The DataArray has these main properties:

Examples

import pandas as pd
import mikeio

da = mikeio.DataArray([0.0, 1.0],
    time=pd.date_range("2020-01-01", periods=2),
    item=mikeio.ItemInfo("Water level", mikeio.EUMType.Water_Level))
da
<mikeio.DataArray>
name: Water level
dims: (time:2)
time: 2020-01-01 00:00:00 - 2020-01-02 00:00:00 (2 records)
geometry: GeometryUndefined()
values: [0, 1]

Attributes

Name Description
dtype Data-type of the array elements.
end_time Last time instance (as datetime).
is_equidistant Is DataArray equidistant in time?
n_timesteps Number of time steps.
name Name of this DataArray (=da.item.name).
ndim Number of array dimensions.
shape Tuple of array dimensions.
start_time First time instance (as datetime).
timestep Time step in seconds if equidistant (and at
type EUMType.
unit EUMUnit.
values Values as a np.ndarray (equivalent to to_numpy()).

Methods

Name Description
aggregate Aggregate along an axis.
average Compute the weighted average along the specified axis.
concat Concatenate DataArrays along the time axis.
copy Make copy of DataArray.
describe Generate descriptive statistics by wrapping pandas.DataFrame.describe.
dropna Remove time steps where values are NaN.
extract_track Extract data along a moving track.
flipud Flip upside down (on first non-time axis).
interp Interpolate data in time and space.
interp_like Interpolate in space (and in time) to other geometry (and time axis).
interp_na Fill in NaNs by interpolating according to different methods.
interp_time Temporal interpolation.
isel Return a new DataArray whose data is given by
max Max value along an axis.
mean Mean value along an axis.
min Min value along an axis.
nanmax Max value along an axis (NaN removed).
nanmean Mean value along an axis (NaN removed).
nanmin Min value along an axis (NaN removed).
nanquantile Compute the q-th quantile of the data along the specified axis, while ignoring nan values.
nanstd Standard deviation value along an axis (NaN removed).
ptp Range (max - min) a.k.a Peak to Peak along an axis.
quantile Compute the q-th quantile of the data along the specified axis.
sel Return a new DataArray whose data is given by
squeeze Remove axes of length 1.
std Standard deviation values along an axis.
to_dataframe Convert to DataFrame.
to_dfs Write data to a new dfs file.
to_numpy Values as a np.ndarray (equivalent to values).
to_pandas Convert to Pandas Series.
to_xarray Export to xarray.DataArray.

aggregate

DataArray.aggregate(axis=0, func=np.nanmean, **kwargs)

Aggregate along an axis.

Parameters

Name Type Description Default
axis int | str axis number or “time” or “space”, by default 0 0
func Callable[…, Any] default np.nanmean np.nanmean
**kwargs Any Additional keyword arguments {}

Returns

Name Type Description
DataArray dataarray with aggregated values

See Also

max : Max values
nanmax : Max values with NaN values removed

average

DataArray.average(weights, axis=0, **kwargs)

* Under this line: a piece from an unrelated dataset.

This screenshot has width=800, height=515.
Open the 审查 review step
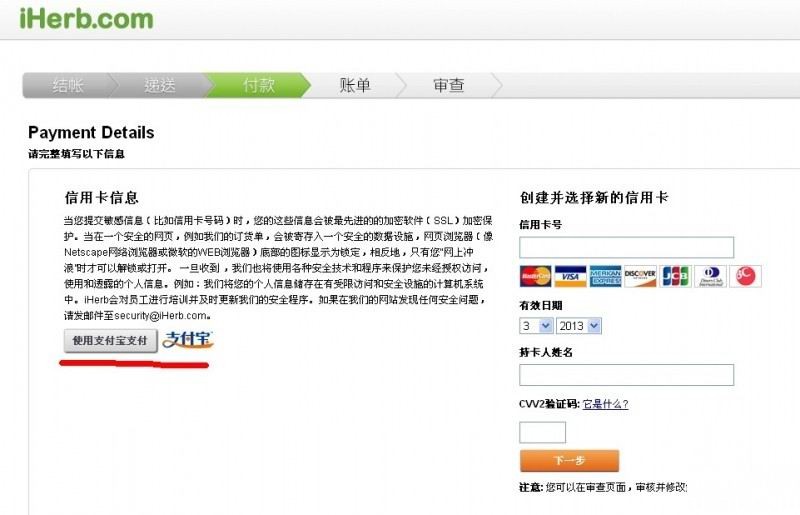448,85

Compute the weighted average along the specified axis.

Parameters

Name Type Description Default
axis int | str axis number or “time” or “space”, by default 0
weights np.ndarray weights to apply to the values required
**kwargs Any Additional keyword arguments {}

Returns

Name Type Description
DataArray DataArray with weighted average values

See Also

aggregate : Weighted average

Examples

>>> dfs = Dfsu("HD2D.dfsu")
>>> da = dfs.read(["Current speed"])[0]
>>> area = dfs.get_element_area()
>>> da2 = da.average(axis="space", weights=area)

concat

DataArray.concat(dataarrays, keep='last')

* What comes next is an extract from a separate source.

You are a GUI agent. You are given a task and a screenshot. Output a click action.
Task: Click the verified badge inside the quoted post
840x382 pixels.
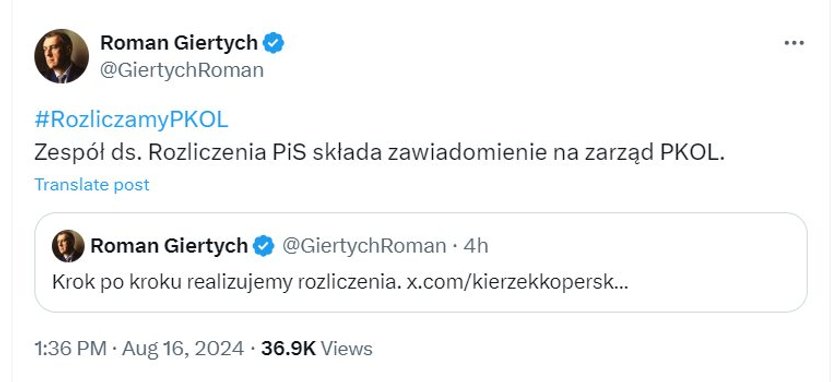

Concatenate DataArrays along the time axis.

Parameters

Name Type Description Default
dataarrays Sequence['DataArray'] DataArrays to concatenate required
keep Literal['last', 'first'] default: last 'last'

Returns

Name Type Description
DataArray The concatenated DataArray

Examples

da1 = mikeio.read("../data/HD2D.dfsu", time=[0,1])[0]
da2 = mikeio.read("../data/HD2D.dfsu", time=[2,3])[0]
da1.time
DatetimeIndex(['1985-08-06 07:00:00', '1985-08-06 09:30:00'], dtype='datetime64[ns]', freq=None)
da3 = mikeio.DataArray.concat([da1,da2])
da3
<mikeio.DataArray>
name: Surface elevation
dims: (time:4, element:884)
time: 1985-08-06 07:00:00 - 1985-08-06 14:30:00 (4 records)
geometry: Dfsu2D (884 elements, 529 nodes)

copy

DataArray.copy()

Make copy of DataArray.

describe

DataArray.describe(percentiles=None, include=None, exclude=None)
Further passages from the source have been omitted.